**Exercise requirements**
a) In the article about the Kaerezi valley, what will Nyangani Renewable Energy soon be doing?
b) Transcribe part of the Kaerezi valley article word for word, starting with "Clearly oblivious of" and going on through "of the cars.".

**Page text**
* * *

Life in the usually serene valley of Kaerezi, deep in rural Nyanga, was brought to a literal standstill last Thursday noon as a convoy of high-rider vehicles snaked its way down a deep valley along a dirt road that meandered past a mixed settlement of modern brick-under-zinc houses and old pole-and-dagga huts.
Schoolchildren, mostly little boys and girls in rag-tag dressing that would painfully pass the school uniform description, stood in small groups watching in awe as the big cars drove past, leaving clouds of dust in their wake.
Clearly oblivious of their circumstances, they waved vigorously and gleefully at the passing cars, eyes wide-open, even in the thick dust.
What mattered to them, it appeared, was to receive a reciprocal wave-back from the occupants of the cars.
You could read the happiness from the joy-filled smiles and satisfaction in their eyes when their greetings were acknowledged in equal measure.
Engineer Ian McKersie had earlier spoken about his company having electrified several schools in this area, bringing electric lighting and tap water to an area located so far away from civilisation it could have taken more than another generation before this kind of development could have reached this part of the world.
McKersie runs an engineering company that is harnessing water in the Kaerezi valley in Nyanga and other places around the country for the purposes of producing renewable energy.
Nyangani Renewable Energy will soon be feeding power into the national grid, helping Zimbabwe deal with the perennial shortage of power supply.
The convoy that mesmerised this community was carrying a group of engineers, financiers, institutional investors, and government officials on a visit to one of McKersie’s hydropower plants.
They had come deep down this valley to view the phenomenal expertise put together by McKersie and his team, in collaboration with the government of Zimbabwe and some foreign financiers.

* * *

**Given material**
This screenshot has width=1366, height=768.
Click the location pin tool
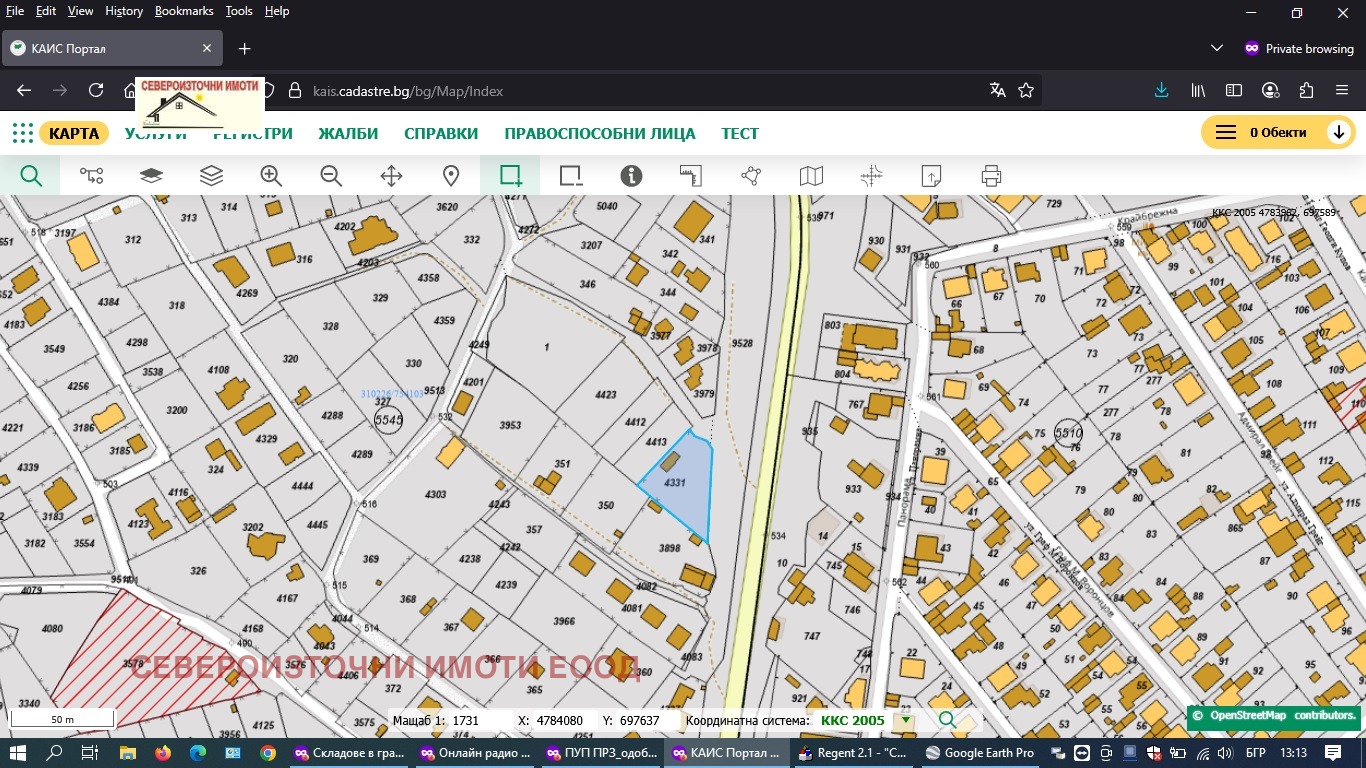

* * *

**Solved problems**
a) Feeding power into the national grid.

b)
Clearly oblivious of their circumstances, they waved vigorously and gleefully at the passing cars, eyes wide-open, even in the thick dust.
What mattered to them, it appeared, was to receive a reciprocal wave-back from the occupants of the cars.